WHAT THE TASK REQUIRES :: Repeat the records below verbatim.
╔══
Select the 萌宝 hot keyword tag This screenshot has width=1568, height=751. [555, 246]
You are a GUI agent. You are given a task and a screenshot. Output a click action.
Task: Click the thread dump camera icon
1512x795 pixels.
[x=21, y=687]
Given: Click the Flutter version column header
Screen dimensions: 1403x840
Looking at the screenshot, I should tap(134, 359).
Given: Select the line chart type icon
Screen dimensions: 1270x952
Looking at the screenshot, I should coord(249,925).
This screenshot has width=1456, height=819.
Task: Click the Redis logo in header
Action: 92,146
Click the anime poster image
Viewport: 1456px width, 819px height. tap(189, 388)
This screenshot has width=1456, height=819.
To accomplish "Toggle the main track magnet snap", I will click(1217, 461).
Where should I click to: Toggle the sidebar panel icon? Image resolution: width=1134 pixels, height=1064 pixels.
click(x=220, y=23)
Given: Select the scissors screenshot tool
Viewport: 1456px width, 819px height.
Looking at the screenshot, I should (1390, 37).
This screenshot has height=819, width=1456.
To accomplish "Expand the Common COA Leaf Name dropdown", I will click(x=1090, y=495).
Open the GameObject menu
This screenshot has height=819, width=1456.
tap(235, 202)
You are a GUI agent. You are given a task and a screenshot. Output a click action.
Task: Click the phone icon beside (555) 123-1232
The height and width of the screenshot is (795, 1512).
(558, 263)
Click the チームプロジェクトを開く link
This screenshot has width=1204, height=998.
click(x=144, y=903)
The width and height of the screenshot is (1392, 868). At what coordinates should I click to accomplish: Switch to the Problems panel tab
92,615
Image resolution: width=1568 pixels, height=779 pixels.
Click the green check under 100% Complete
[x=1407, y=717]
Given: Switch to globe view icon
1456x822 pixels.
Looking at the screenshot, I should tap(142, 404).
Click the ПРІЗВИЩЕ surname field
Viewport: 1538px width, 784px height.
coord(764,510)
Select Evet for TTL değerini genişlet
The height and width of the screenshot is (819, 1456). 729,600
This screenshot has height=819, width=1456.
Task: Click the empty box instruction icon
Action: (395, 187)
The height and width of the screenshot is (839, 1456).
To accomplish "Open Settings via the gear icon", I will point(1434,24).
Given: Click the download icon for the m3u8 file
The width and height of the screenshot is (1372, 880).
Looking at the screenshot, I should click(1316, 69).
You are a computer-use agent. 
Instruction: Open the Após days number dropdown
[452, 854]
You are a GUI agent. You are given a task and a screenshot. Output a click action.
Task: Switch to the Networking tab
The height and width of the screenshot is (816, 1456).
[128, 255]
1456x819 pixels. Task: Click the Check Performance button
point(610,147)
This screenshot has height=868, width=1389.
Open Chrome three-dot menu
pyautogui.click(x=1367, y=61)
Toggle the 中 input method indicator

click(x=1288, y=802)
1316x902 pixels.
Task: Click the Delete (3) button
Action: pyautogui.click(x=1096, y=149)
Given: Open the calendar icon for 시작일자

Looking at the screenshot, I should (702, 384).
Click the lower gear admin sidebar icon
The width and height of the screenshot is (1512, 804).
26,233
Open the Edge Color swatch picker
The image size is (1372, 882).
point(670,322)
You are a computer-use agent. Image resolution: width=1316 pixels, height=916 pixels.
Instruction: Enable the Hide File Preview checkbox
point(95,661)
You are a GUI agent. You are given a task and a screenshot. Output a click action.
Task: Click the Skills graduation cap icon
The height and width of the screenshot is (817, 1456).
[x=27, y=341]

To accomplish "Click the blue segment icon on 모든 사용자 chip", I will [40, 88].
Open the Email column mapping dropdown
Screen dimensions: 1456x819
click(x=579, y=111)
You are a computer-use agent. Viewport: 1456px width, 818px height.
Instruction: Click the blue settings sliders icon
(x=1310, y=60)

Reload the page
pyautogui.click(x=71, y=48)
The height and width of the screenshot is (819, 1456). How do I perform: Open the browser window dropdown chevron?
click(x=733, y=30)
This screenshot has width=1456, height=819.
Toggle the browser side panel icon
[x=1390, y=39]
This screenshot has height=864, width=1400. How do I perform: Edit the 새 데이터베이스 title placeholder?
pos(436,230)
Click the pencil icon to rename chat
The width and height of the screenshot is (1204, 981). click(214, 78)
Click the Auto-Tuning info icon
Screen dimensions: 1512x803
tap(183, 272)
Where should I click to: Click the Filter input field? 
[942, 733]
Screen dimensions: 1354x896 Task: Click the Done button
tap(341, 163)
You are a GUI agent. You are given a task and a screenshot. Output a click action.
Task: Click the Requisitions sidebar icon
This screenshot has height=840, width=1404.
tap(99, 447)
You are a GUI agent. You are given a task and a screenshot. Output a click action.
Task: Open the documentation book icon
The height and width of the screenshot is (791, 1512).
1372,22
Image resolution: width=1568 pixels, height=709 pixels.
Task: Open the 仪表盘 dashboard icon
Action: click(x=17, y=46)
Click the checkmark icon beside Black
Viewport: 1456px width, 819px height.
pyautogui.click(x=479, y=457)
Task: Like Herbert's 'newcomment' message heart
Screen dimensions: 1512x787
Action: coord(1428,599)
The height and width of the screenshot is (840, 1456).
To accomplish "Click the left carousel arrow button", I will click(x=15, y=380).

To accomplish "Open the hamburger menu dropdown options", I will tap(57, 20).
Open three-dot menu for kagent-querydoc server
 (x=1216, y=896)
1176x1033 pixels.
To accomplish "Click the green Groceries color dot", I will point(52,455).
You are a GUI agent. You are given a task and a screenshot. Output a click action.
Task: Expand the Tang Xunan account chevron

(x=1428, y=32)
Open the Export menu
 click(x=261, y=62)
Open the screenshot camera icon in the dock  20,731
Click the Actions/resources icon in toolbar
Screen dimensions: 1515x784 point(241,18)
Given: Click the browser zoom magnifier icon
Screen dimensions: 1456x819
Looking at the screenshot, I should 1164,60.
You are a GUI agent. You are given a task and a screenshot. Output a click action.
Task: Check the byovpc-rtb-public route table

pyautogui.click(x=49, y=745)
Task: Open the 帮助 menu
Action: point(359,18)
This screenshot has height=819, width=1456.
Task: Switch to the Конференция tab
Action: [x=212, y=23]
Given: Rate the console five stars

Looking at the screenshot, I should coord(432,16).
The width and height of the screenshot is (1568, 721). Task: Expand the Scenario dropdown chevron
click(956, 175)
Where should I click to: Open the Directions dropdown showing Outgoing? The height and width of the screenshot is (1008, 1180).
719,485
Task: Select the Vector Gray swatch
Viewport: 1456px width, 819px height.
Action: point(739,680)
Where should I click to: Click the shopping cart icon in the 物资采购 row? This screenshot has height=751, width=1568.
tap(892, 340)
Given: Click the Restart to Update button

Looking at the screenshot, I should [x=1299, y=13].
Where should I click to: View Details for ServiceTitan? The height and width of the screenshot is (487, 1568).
╚══
WRITTEN SOLUTION ::
Select the 萌宝 hot keyword tag This screenshot has width=1568, height=751. [555, 246]
You are a GUI agent. You are given a task and a screenshot. Output a click action.
Task: Click the thread dump camera icon
1512x795 pixels.
[x=21, y=687]
Given: Click the Flutter version column header
Screen dimensions: 1403x840
Looking at the screenshot, I should tap(134, 359).
Given: Select the line chart type icon
Screen dimensions: 1270x952
Looking at the screenshot, I should coord(249,925).
This screenshot has width=1456, height=819.
Task: Click the Redis logo in header
Action: 92,146
Click the anime poster image
Viewport: 1456px width, 819px height. tap(189, 388)
This screenshot has width=1456, height=819.
To accomplish "Toggle the main track magnet snap", I will click(1217, 461).
Where should I click to: Toggle the sidebar panel icon? Image resolution: width=1134 pixels, height=1064 pixels.
click(x=220, y=23)
Given: Select the scissors screenshot tool
Viewport: 1456px width, 819px height.
Looking at the screenshot, I should (1390, 37).
This screenshot has height=819, width=1456.
To accomplish "Expand the Common COA Leaf Name dropdown", I will click(x=1090, y=495).
Open the GameObject menu
This screenshot has height=819, width=1456.
tap(235, 202)
You are a GUI agent. You are given a task and a screenshot. Output a click action.
Task: Click the phone icon beside (555) 123-1232
The height and width of the screenshot is (795, 1512).
(558, 263)
Click the チームプロジェクトを開く link
This screenshot has width=1204, height=998.
click(x=144, y=903)
The width and height of the screenshot is (1392, 868). At what coordinates should I click to accomplish: Switch to the Problems panel tab
92,615
Image resolution: width=1568 pixels, height=779 pixels.
Click the green check under 100% Complete
[x=1407, y=717]
Given: Switch to globe view icon
1456x822 pixels.
Looking at the screenshot, I should tap(142, 404).
Click the ПРІЗВИЩЕ surname field
Viewport: 1538px width, 784px height.
coord(764,510)
Select Evet for TTL değerini genişlet
The height and width of the screenshot is (819, 1456). 729,600
This screenshot has height=819, width=1456.
Task: Click the empty box instruction icon
Action: (395, 187)
The height and width of the screenshot is (839, 1456).
To accomplish "Open Settings via the gear icon", I will point(1434,24).
Given: Click the download icon for the m3u8 file
The width and height of the screenshot is (1372, 880).
Looking at the screenshot, I should click(1316, 69).
You are a computer-use agent. 
Instruction: Open the Após days number dropdown
[452, 854]
You are a GUI agent. You are given a task and a screenshot. Output a click action.
Task: Switch to the Networking tab
The height and width of the screenshot is (816, 1456).
[128, 255]
1456x819 pixels. Task: Click the Check Performance button
point(610,147)
This screenshot has height=868, width=1389.
Open Chrome three-dot menu
pyautogui.click(x=1367, y=61)
Toggle the 中 input method indicator

click(x=1288, y=802)
1316x902 pixels.
Task: Click the Delete (3) button
Action: pyautogui.click(x=1096, y=149)
Given: Open the calendar icon for 시작일자

Looking at the screenshot, I should (702, 384).
Click the lower gear admin sidebar icon
The width and height of the screenshot is (1512, 804).
26,233
Open the Edge Color swatch picker
The image size is (1372, 882).
point(670,322)
You are a computer-use agent. Image resolution: width=1316 pixels, height=916 pixels.
Instruction: Enable the Hide File Preview checkbox
point(95,661)
You are a GUI agent. You are given a task and a screenshot. Output a click action.
Task: Click the Skills graduation cap icon
The height and width of the screenshot is (817, 1456).
[x=27, y=341]

To accomplish "Click the blue segment icon on 모든 사용자 chip", I will [40, 88].
Open the Email column mapping dropdown
Screen dimensions: 1456x819
click(x=579, y=111)
You are a computer-use agent. Viewport: 1456px width, 818px height.
Instruction: Click the blue settings sliders icon
(x=1310, y=60)

Reload the page
pyautogui.click(x=71, y=48)
The height and width of the screenshot is (819, 1456). How do I perform: Open the browser window dropdown chevron?
click(x=733, y=30)
This screenshot has width=1456, height=819.
Toggle the browser side panel icon
[x=1390, y=39]
This screenshot has height=864, width=1400. How do I perform: Edit the 새 데이터베이스 title placeholder?
pos(436,230)
Click the pencil icon to rename chat
The width and height of the screenshot is (1204, 981). click(214, 78)
Click the Auto-Tuning info icon
Screen dimensions: 1512x803
tap(183, 272)
Where should I click to: Click the Filter input field? 
[942, 733]
Screen dimensions: 1354x896 Task: Click the Done button
tap(341, 163)
You are a GUI agent. You are given a task and a screenshot. Output a click action.
Task: Click the Requisitions sidebar icon
This screenshot has height=840, width=1404.
tap(99, 447)
You are a GUI agent. You are given a task and a screenshot. Output a click action.
Task: Open the documentation book icon
The height and width of the screenshot is (791, 1512).
1372,22
Image resolution: width=1568 pixels, height=709 pixels.
Task: Open the 仪表盘 dashboard icon
Action: click(x=17, y=46)
Click the checkmark icon beside Black
Viewport: 1456px width, 819px height.
pyautogui.click(x=479, y=457)
Task: Like Herbert's 'newcomment' message heart
Screen dimensions: 1512x787
Action: coord(1428,599)
The height and width of the screenshot is (840, 1456).
To accomplish "Click the left carousel arrow button", I will click(x=15, y=380).

To accomplish "Open the hamburger menu dropdown options", I will tap(57, 20).
Open three-dot menu for kagent-querydoc server
 (x=1216, y=896)
1176x1033 pixels.
To accomplish "Click the green Groceries color dot", I will point(52,455).
You are a GUI agent. You are given a task and a screenshot. Output a click action.
Task: Expand the Tang Xunan account chevron

(x=1428, y=32)
Open the Export menu
 click(x=261, y=62)
Open the screenshot camera icon in the dock  20,731
Click the Actions/resources icon in toolbar
Screen dimensions: 1515x784 point(241,18)
Given: Click the browser zoom magnifier icon
Screen dimensions: 1456x819
Looking at the screenshot, I should 1164,60.
You are a GUI agent. You are given a task and a screenshot. Output a click action.
Task: Check the byovpc-rtb-public route table

pyautogui.click(x=49, y=745)
Task: Open the 帮助 menu
Action: point(359,18)
This screenshot has height=819, width=1456.
Task: Switch to the Конференция tab
Action: [x=212, y=23]
Given: Rate the console five stars

Looking at the screenshot, I should coord(432,16).
The width and height of the screenshot is (1568, 721). Task: Expand the Scenario dropdown chevron
click(956, 175)
Where should I click to: Open the Directions dropdown showing Outgoing? The height and width of the screenshot is (1008, 1180).
719,485
Task: Select the Vector Gray swatch
Viewport: 1456px width, 819px height.
Action: point(739,680)
Where should I click to: Click the shopping cart icon in the 物资采购 row? This screenshot has height=751, width=1568.
tap(892, 340)
Given: Click the Restart to Update button

Looking at the screenshot, I should [x=1299, y=13].
Where should I click to: View Details for ServiceTitan? The height and width of the screenshot is (487, 1568).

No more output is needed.